亿级基础模型在遥感图像中的应用 (A Billion-scale Foundation Model for Remote Sensing Images)

As the potential of foundation models in visual tasks has garnered significant attention, pretraining these models before downstream tasks has become a crucial step. The three key factors in pretraining foundation models are the pretraining method, the size of the pretraining dataset, and the number of model parameters. Recently, research in the remote sensing field has focused primarily on the pretraining method and the size of the dataset, with limited emphasis on the number of model parameters. This paper addresses this gap by examining the effect of increasing the number of model parameters on the performance of foundation models in downstream tasks such as rotated object detection and semantic segmentation. We pretrained foundation models with varying numbers of parameters, including 86M, 605.26M, 1.3B, and 2.4B, to determine whether performance in downstream tasks improved with an increase in parameters. To the best of our knowledge, this is the first billion-scale foundation model in the remote sensing field. Furthermore, we propose an effective method for scaling up and fine-tuning a vision transformer in the remote sensing field. To evaluate general performance in downstream tasks, we employed the DOTA v2.0 and DIOR-R benchmark datasets for rotated object detection, and the Potsdam and LoveDA datasets for semantic segmentation. Experimental results demonstrated that, across all benchmark datasets and downstream tasks, the performance of the foundation models and data efficiency improved as the number of parameters increased. Moreover, our models achieve the state-of-the-art performance on several datasets including DIOR-R, Postdam, and LoveDA.

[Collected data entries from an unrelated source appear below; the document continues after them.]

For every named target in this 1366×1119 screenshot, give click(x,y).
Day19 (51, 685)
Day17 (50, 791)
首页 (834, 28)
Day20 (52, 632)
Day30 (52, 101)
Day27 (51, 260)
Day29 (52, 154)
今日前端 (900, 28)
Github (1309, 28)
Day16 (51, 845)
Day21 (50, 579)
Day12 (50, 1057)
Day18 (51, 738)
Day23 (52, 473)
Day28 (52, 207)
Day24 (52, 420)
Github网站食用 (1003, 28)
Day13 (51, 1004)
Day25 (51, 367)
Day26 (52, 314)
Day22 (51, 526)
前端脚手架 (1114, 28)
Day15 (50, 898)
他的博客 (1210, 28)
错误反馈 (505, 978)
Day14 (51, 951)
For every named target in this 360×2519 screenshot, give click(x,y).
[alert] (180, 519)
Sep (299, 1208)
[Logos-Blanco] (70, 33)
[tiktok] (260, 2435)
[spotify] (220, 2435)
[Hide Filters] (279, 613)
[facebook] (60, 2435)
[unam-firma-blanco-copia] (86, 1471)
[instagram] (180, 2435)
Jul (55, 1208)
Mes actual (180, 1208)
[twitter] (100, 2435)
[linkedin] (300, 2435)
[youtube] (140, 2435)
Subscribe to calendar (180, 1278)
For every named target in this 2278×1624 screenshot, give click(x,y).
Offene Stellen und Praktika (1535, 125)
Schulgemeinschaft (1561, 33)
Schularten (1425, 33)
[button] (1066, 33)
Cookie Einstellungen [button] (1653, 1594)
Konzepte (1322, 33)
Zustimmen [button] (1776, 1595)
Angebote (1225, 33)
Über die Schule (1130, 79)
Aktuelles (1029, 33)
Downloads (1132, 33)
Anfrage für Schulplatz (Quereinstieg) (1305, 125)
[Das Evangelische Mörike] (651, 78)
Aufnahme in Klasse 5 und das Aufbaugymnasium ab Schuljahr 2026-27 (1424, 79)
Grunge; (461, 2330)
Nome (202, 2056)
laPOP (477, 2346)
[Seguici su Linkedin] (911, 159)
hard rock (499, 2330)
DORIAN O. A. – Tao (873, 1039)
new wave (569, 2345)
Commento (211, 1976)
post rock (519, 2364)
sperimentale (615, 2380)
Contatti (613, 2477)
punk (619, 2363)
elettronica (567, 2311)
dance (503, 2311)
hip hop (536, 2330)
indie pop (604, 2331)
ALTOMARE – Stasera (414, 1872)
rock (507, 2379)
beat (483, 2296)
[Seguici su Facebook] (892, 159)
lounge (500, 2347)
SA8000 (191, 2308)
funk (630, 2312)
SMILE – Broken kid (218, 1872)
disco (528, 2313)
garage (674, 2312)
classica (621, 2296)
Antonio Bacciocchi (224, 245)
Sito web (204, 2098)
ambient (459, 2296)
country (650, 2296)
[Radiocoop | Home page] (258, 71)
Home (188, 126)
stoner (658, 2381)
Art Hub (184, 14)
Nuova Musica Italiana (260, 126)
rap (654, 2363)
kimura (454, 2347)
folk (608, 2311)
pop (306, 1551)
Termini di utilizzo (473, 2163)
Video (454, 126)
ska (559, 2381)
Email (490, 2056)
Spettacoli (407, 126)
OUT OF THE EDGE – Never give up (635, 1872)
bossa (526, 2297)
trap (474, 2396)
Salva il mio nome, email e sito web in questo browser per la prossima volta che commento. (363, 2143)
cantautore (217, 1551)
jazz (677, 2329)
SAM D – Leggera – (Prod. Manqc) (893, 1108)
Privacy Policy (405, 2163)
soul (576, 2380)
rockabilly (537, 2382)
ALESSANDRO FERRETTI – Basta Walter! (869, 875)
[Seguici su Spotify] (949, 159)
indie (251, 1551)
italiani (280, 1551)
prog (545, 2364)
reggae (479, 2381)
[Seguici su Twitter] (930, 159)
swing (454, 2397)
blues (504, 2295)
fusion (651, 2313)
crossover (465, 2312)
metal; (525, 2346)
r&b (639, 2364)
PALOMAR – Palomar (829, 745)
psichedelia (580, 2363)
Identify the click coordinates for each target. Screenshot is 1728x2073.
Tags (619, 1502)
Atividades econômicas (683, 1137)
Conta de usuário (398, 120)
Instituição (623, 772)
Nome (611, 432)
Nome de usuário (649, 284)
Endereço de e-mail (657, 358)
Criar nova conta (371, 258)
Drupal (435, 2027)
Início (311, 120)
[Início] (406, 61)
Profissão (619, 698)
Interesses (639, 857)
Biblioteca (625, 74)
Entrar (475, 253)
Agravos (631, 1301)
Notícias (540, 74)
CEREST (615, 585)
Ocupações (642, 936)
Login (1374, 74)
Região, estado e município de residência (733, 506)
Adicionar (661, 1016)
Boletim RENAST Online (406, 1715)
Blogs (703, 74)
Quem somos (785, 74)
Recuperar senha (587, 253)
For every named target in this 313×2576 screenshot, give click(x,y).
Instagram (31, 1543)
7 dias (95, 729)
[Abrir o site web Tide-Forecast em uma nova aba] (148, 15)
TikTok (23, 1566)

翻译：随着基础模型在视觉任务中的巨大潜力引起了人们的广泛关注，对于其在下游任务之前进行预训练已成为至关重要的步骤。预训练基础模型的三个关键因素是预训练方法、预训练数据集的大小以及模型参数的数量。最近，遥感领域的研究主要集中在预训练方法和数据集大小上，但对模型参数数量的影响缺乏深入研究。本文旨在研究增加模型参数数量对基础模型在下游任务（如旋转物体检测和语义分割）中表现的影响。我们预训练了包括 86M、605.26M、1.3B 和 2.4B 参数的基础模型，以确定随着参数数量的增加，是否会提高下游任务的性能。据我们所知，这是遥感领域中首个亿级基础模型。此外，我们提出了一种有效的方法，在遥感领域中对视觉转换器进行扩展和微调。我们使用 DOTA v2.0 和 DIOR-R 基准数据集评估下游任务的通用性能，并使用 Potsdam 和 LoveDA 数据集进行语义分割。实验结果表明，在所有基准数据集和下游任务中，随着参数数量的增加，基础模型的性能和数据效率均得到了提高。此外，我们的模型在 DIOR-R、Postdam 和 LoveDA 等数据集上实现了最先进的性能。